A lot of people have most or even all of their savings in an employer-sponsored retirement plan, like a 401(k) or a 403(b). It works out well since the contribution limits are extremely high, contributions are automatically payroll deducted into the plan, and often include a generous employer match.
But the downside of that arrangement is having “all your eggs in one basket”. That’s never a good investment strategy.
Having a Roth IRA will provide you with an alternative retirement plan. That will also result in you having more retirement savings than you would have if you were relying strictly on an employer-sponsored plan.
Another disadvantage of an employer-sponsored plan is that they often come with very limited investment options. This is very typical of 403(b) plans, which usually limit your investment choices to insurance annuities. But even many employer-sponsored 401(k) plans might limit you to just a few mutual funds or exchange-traded funds, along with company stock.
This is another area where a Roth IRA can make a huge difference. Since you maintain the account privately, you are free to select any investment broker that you want. You can choose a large brokerage firm, that offers virtually unlimited investment choices. That will give you the option to invest in mutual funds, exchange traded funds, real estate investment trusts, sector funds, or individual securities, like stocks and bonds. Some will even allow you to invest in options and futures if you so choose.

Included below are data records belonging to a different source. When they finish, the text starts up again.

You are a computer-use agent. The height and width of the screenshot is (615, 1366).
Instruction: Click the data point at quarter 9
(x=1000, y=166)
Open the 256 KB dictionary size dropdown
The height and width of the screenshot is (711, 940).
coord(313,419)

That will give you an opportunity to invest beyond the limited choices available in your employer-sponsored plan. You may even find that the investments that you choose and hold in your Roth IRA outperform those in the employer plan.
There’s an interesting twist in Roth IRA regulations. The IRS Ordering Rules for Distributions for Roth IRAs allows you to withdraw your contributions first when taking early withdrawals from the plan.
That means that if you have $10,000 in a Roth IRA, of which $6,000 represents your contributions, then you can withdraw up to $6,000 from the plan without having to pay either ordinary income tax or the 10% early withdrawal penalty.
While you certainly don’t want to use a retirement plan as an emergency fund, and it should never be your first source of cash, you can use a Roth IRA as a secondary source of emergency cash. You can withdraw the cash that you need, without tax consequences, and then leave the rest in the account to continue growing.
It’s a cool benefit that’s available only in the Roth IRA. It should never be a substitute for having an emergency savings account. But it can serve as a backup plan, in addition to its primary function of saving for your retirement.
The ability to withdraw your contributions from the plan without tax consequences makes a Roth IRA a natural source for a one-time withdrawal of a major purchase, like the down payment on a home.
People often turn to other retirement accounts for down payment money. For example, they might take a loan from a 401(k) plan. But that will mean that they’ll have to make monthly payments on the loan, that will effectively reduce their contributions to the plan.
The other practice is to liquidate retirement assets. They might withdraw money from an IRA, or the 401(k) plan of a former employer. While those can certainly be a source of funds, they come with tax consequences. You will have to include the amount of the withdrawal in your income for that year, and it will be subject to ordinary income tax. Also, if you’re under 59 ½, you’ll also have to pay the 10% early withdrawal penalty.
If you withdraw your contributions from a Roth IRA, you’ll have neither loan payments nor a tax liability. That makes it an excellent source for the down payment on a home.
If you don’t already have a Roth IRA, you should plan to set one up as soon as possible. It’s only slightly more complicated than setting up a bank savings account, but the benefits are so much greater.